To be clear, this doesn't really have anything to do with drugs...I'd bicker with them before I tried my 1st drug for the 1st time.

My mother told me once that her mother once said to her, "I love you but I don't like you". That seems to describe the present dynamic pretty well. Can anyone here relate, and how did you improve your relationship with your mother and/or father?
 
Let's look at this from another angle. We all meet lots of people and make decisions about them as to how or if they deserve a place in our lives and if we want to take up our precious time with them. I think the same would apply to our relatives. The best move I ever made in my life which allowed me to actually have some sort of life was to leave my relatives and find a better family for myself. Blood is not thicker than water unless you believe it.
 
I think that many of us here do not get on with our parents in some way or another. It may also contribute to our 'need to get fucked up' to not feel connected to say the people who brought you up...

Can kinda relate to the arguing over stupid most pointless things, but most of the reason the relationship between me and my parents and family is a bit off is that im only drug user out of me and my siblings. (Although 3 and a half years only weed on and off no more rave drugs)


"I love you but I don't like you"

there are people on this forum that if you paired them together in the same room, they will simply not get on lol. i think it may well be the same for the relationship between people and their parents.
You have to remember as well when you growing up you are a highly impressionable constantly changing young being where as when you turn into an adult from being a child, you are less easy to sway usually and by then you have an opionion of your own, thus throwing you into the situation that person A may not be able to get on with person B due to differences in personality.. behaviour.. likes.. morales ... the list goes on

I hope this helps

'The black sheep of the family'
 
"I love you but I don't like you".
I think someone who says this to their child is not able to integrate the idea that they actually don't love the person they made when society tells them they must love their child. My mom is the same. Tbph, maybe I am wrong on this.

I think that many of us here do not get on with our parents in some way or another. It may also contribute to our 'need to get fucked up' to not feel connected to say the people who brought you up...

Can kinda relate to the arguing over stupid most pointless things, but most of the reason the relationship between me and my parents and family is a bit off is that im only drug user out of me and my siblings. (Although 3 and a half years only weed on and off no more rave drugs)

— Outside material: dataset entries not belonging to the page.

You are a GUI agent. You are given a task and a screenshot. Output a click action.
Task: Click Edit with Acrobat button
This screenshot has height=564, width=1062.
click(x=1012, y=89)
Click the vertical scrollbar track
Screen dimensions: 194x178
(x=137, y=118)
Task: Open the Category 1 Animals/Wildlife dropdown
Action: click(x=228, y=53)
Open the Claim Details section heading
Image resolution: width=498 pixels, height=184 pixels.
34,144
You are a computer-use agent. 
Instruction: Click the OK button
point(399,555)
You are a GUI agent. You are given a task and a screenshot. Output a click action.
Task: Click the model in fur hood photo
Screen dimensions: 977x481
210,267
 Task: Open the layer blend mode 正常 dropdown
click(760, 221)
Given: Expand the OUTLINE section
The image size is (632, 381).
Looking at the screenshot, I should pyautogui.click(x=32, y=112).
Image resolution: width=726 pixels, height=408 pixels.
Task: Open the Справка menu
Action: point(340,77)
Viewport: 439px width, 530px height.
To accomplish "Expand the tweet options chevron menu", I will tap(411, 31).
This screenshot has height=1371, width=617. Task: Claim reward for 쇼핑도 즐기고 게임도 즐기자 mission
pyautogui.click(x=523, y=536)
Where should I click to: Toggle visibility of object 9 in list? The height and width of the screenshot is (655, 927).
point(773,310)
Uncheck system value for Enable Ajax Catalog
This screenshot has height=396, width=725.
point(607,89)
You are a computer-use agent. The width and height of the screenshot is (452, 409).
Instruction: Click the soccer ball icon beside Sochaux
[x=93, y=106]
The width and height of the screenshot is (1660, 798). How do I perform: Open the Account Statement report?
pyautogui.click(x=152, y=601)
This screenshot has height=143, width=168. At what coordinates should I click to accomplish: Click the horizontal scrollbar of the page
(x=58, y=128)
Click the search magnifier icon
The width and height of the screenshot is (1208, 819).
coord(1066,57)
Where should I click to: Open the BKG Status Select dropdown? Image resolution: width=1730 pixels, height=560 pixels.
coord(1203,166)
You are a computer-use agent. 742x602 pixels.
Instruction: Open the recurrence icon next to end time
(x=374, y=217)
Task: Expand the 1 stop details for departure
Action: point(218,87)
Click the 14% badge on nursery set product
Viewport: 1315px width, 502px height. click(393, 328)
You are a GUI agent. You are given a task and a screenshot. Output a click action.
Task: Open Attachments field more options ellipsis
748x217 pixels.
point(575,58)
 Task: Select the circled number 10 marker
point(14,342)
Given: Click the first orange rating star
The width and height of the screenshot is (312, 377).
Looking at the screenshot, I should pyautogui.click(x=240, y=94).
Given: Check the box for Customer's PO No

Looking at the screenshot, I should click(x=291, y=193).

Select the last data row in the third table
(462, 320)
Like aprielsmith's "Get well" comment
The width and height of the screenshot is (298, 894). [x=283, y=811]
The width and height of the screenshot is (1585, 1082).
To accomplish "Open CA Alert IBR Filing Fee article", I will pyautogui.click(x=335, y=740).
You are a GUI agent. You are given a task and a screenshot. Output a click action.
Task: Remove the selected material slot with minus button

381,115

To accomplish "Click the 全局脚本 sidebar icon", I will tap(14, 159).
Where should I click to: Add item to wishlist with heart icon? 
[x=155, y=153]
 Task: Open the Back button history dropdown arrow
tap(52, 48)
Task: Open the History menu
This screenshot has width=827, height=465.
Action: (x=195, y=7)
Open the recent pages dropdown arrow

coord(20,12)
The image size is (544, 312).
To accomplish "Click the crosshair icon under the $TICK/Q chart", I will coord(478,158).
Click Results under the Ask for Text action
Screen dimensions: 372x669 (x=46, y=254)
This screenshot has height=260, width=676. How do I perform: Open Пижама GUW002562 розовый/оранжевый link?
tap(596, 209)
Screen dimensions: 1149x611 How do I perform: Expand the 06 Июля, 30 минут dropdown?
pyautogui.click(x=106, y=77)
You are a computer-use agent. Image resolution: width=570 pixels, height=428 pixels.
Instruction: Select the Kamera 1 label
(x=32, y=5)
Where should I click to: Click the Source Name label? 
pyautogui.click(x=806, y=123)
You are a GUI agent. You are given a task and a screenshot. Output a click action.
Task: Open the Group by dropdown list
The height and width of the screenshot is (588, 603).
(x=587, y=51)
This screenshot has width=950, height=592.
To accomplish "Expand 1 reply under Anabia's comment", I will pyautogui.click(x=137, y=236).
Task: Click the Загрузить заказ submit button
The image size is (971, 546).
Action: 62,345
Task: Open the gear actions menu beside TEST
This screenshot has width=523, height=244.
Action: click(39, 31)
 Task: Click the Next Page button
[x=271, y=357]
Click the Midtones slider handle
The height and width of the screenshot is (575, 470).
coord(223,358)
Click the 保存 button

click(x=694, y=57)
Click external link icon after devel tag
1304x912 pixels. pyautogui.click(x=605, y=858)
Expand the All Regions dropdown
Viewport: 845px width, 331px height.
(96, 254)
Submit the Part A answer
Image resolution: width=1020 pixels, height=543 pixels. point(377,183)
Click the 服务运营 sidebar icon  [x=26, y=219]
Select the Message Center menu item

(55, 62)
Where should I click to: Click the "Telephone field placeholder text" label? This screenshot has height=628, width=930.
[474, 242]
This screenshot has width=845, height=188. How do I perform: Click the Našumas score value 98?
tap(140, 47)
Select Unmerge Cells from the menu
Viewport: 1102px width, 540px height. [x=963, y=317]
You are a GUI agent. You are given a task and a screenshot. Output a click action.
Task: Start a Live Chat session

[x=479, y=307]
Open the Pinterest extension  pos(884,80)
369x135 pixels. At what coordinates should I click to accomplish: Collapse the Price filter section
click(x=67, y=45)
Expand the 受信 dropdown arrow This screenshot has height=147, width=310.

there are people on this forum that if you paired them together in the same room, they will simply not get on lol. i think it may well be the same for the relationship between people and their parents.
You have to remember as well when you growing up you are a highly impressionable constantly changing young being where as when you turn into an adult from being a child, you are less easy to sway usually and by then you have an opionion of your own, thus throwing you into the situation that person A may not be able to get on with person B due to differences in personality.. behaviour.. likes.. morales ... the list goes on

I hope this helps

'The black sheep of the family'
True
 
It was bad for me for a very long time. Neither of my parents (they have been divorced since I was ten) understand addiction and have never wavered from seeing it as a type of moral weakness. "You must not love your family if you'll embarrass us like this" and such. It wasn't until they found out about my struggles that things got really bad for me and I really felt alone/abandoned.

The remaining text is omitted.